### What to work on
The lines you return must be all those in the data that hold the string "computer".

### Task input
|---|
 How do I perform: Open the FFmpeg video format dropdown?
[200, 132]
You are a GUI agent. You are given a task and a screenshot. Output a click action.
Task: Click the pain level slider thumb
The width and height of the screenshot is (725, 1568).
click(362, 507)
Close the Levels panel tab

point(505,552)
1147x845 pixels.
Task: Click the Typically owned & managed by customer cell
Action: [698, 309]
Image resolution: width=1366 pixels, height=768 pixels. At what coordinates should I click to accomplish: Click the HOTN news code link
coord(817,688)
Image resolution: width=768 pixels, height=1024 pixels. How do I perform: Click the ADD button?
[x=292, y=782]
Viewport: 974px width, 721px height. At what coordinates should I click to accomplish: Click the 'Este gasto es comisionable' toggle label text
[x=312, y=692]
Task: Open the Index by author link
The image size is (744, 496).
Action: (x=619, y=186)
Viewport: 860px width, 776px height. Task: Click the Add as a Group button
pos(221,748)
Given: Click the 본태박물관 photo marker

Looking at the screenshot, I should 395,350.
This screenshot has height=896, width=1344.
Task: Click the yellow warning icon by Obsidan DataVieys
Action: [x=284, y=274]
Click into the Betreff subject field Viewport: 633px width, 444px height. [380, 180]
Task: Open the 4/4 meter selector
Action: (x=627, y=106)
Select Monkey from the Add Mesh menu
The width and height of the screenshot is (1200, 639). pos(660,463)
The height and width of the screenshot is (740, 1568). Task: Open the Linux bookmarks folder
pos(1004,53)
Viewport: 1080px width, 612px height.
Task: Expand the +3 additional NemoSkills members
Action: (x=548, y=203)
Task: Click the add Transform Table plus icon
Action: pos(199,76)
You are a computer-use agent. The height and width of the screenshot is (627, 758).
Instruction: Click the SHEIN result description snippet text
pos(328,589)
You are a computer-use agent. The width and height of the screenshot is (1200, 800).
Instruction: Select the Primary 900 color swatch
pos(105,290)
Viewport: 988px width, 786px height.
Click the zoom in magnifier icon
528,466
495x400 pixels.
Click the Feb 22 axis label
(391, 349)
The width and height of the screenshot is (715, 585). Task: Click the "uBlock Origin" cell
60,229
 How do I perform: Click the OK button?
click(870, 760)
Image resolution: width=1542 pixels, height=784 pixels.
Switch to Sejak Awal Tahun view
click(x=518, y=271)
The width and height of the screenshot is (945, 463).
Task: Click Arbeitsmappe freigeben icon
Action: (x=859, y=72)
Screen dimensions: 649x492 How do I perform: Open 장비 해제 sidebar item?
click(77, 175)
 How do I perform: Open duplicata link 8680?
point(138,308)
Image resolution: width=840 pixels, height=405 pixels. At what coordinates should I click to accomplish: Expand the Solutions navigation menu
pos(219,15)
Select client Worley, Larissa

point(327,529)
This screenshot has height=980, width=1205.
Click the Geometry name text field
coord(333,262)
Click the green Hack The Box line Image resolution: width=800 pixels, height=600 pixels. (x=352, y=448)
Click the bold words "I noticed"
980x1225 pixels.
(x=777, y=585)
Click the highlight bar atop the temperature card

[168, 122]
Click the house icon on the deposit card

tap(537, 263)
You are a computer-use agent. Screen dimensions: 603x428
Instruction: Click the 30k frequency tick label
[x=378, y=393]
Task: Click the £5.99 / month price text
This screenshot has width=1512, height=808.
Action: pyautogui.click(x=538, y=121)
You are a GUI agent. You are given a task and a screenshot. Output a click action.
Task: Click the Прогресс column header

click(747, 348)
|---|
### Problem solution
You are a computer-use agent. The height and width of the screenshot is (627, 758).
You are a computer-use agent. The width and height of the screenshot is (1200, 800).
You are a computer-use agent. Screen dimensions: 603x428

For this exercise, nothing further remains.